Spare a thought then for your children. Especially all those little ones starting school this September, because if we as adults feel like that, guess what? Our children too will feel like that. The difference is, is that they have not yet developed the self help skills they need in order to be able to calm themselves down and take care of their mental well-being at the end of a mentally exhausting week.

As our little ones start school, every year we have parents come and say, ‘oh they’ll be fine, they’ve been in nursery since they were 6 months old they’re used to doing all day.’ We also have parents who are cross at the ‘unnecessarily long,’ settling in period which many schools employ allowing children to attend half a day for two weeks.
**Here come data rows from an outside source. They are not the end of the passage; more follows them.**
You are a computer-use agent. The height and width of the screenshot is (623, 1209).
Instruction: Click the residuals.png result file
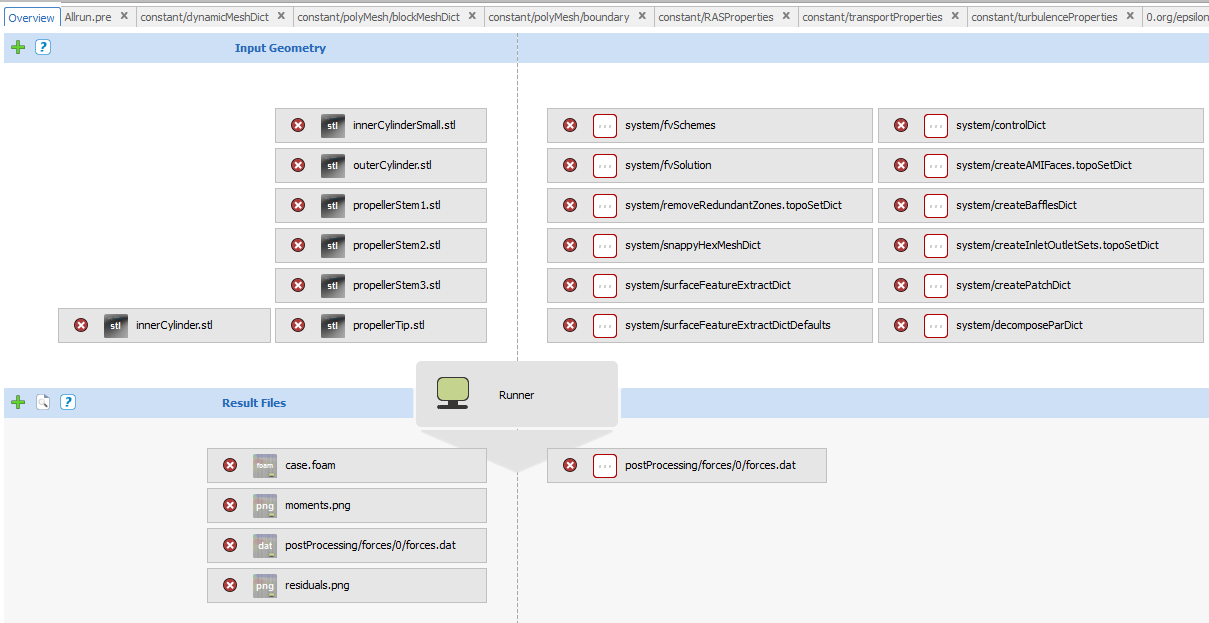(x=317, y=585)
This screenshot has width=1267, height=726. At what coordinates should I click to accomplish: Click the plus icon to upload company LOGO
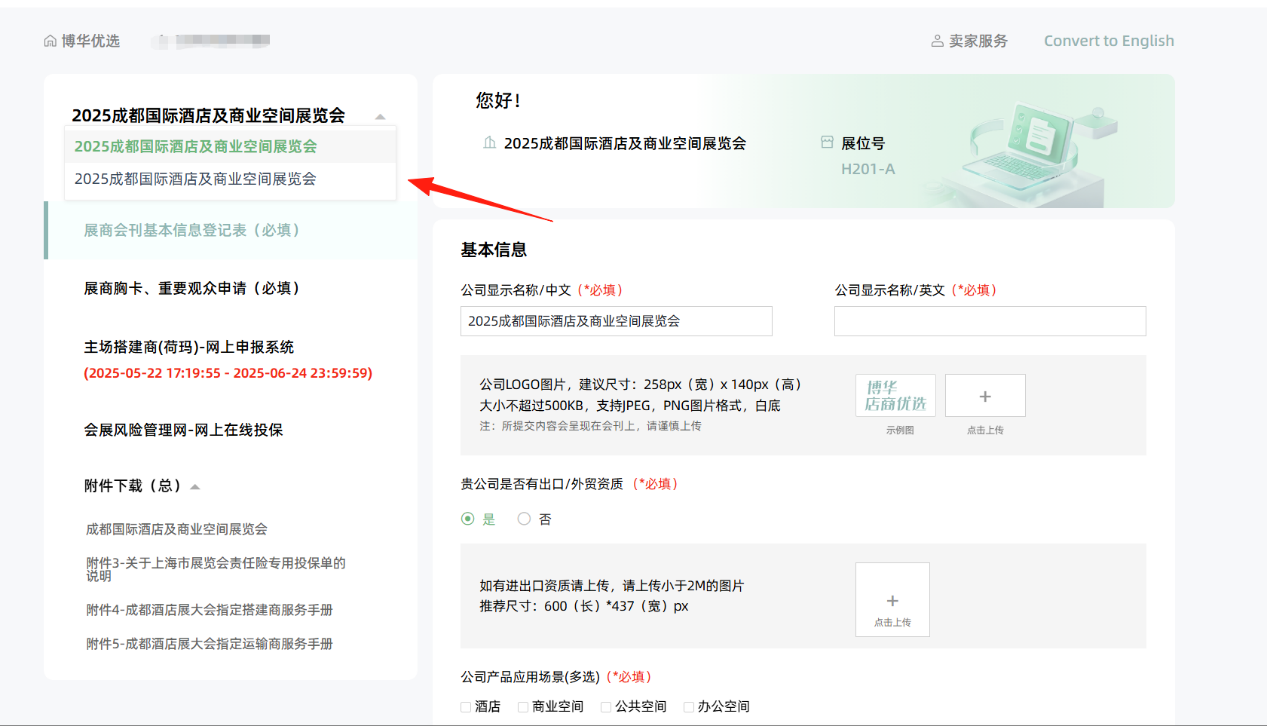click(x=985, y=396)
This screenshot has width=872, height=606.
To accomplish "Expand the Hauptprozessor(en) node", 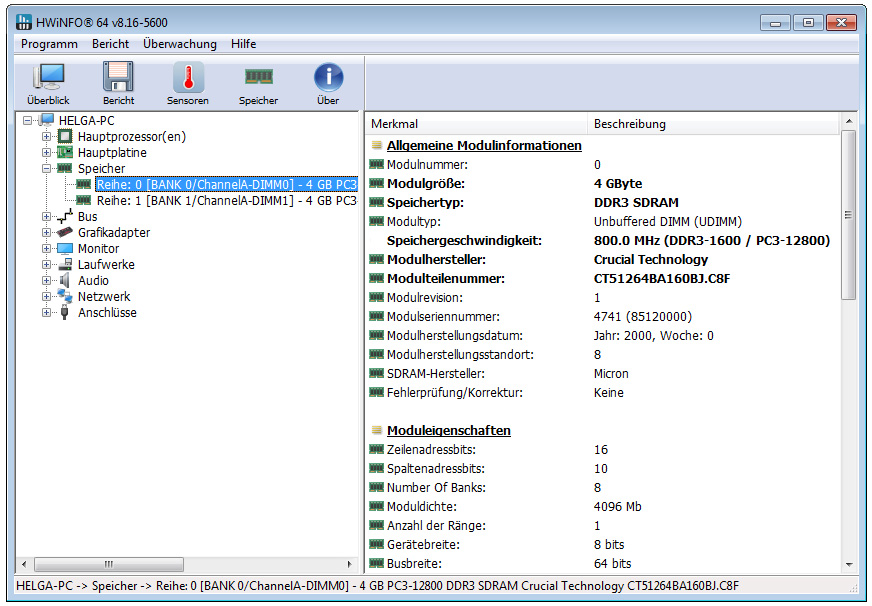I will (x=47, y=137).
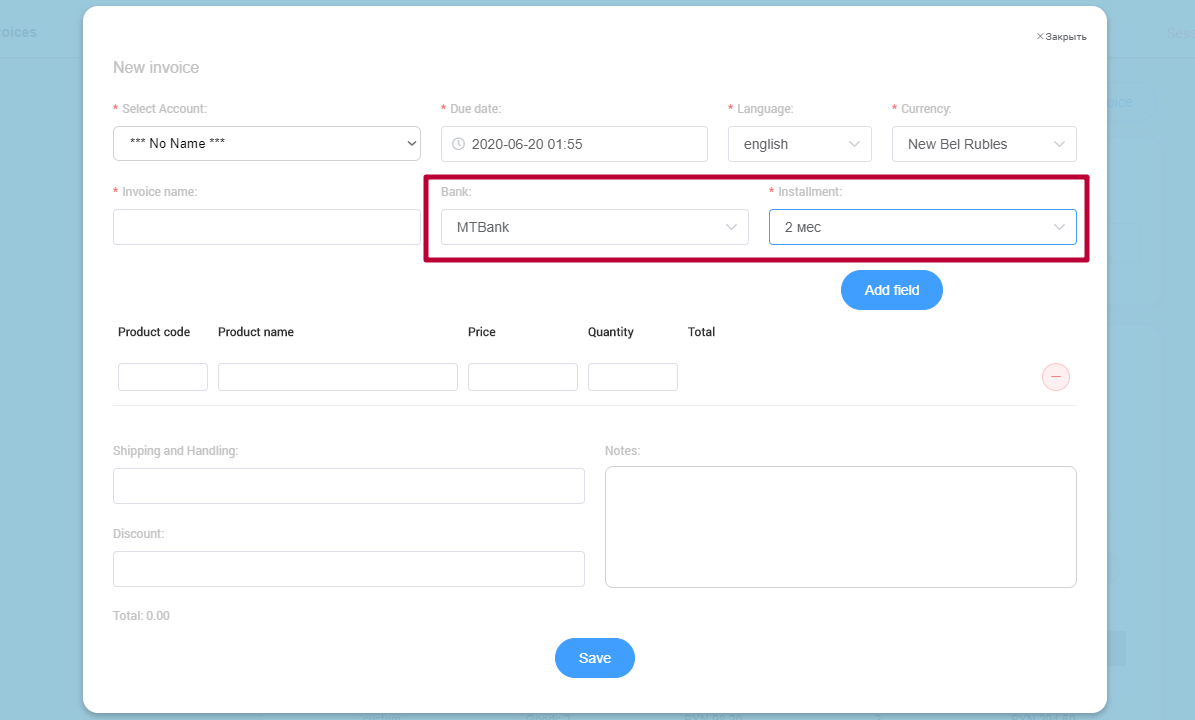Focus the Quantity input field
The image size is (1195, 720).
tap(632, 377)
We have parents who are keen for their little ones to be in school all day from as soon as possible because ‘they’ll be fine, they’re used to it, they’re a good settler. The list is endless. And yes, whilst your little one may be great at settling. They may be ‘used to being left full time,’ they may be ‘used to going to nursery.’ They are not used to this new setting. And similarly to you starting a new job, they too are starting a new job. With new rules, expectations, learning curves, friendships to make, boundaries to adhere to, new resources, new staff, new clothing, new dinner rules, new everything. And if we as grown ups struggle with that, you can be sure that on some level, your child will also struggle with that. They may not have the language yet to express their feelings, their worries, their concerns, they may not even be able to process and understand the feelings they are feeling and equate it to starting school. You may find that what you see at home is defiant behaviour, whingy clingy behaviour, emotional outbursts, temper tantrums, need for constant reassurance. All of these things suggest your child could be struggling with feelings they can’t yet express verbally.
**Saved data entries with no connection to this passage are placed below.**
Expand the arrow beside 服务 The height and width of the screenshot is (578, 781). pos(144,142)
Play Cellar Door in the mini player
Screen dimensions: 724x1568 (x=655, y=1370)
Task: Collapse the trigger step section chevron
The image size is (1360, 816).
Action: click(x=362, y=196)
So give them time. Give them the gift of grace. Be more patient in the run up to starting school and in the coming half term. Make sure you reassure your child with love, hugs and cuddles. Instead of becoming short tempered and angry at another emotional outburst, try saying, ‘I can see you are cross/angry/upset/frustrated about something what can I do to help you with this?’ Recognise that over the next couple of months, from September onwards your child needs you to be their constant and to help them to identify the things that will make them feel better after a mentally draining day at school.

We have all been the new kid, we’ve all battled through first days, first weeks, first months. We all know how hard it can be mentally. So lets not hold our children to a higher standard of perfection than we can achieve ourselves. Let’s allow them to be the new kid, with all the emotions and feelings that come with this. Let’s help them to find their way during this, ’first,’ for them and let’s help them to navigate this tricky step with a hand to hold. Not a hand that expects them ‘to be fine.’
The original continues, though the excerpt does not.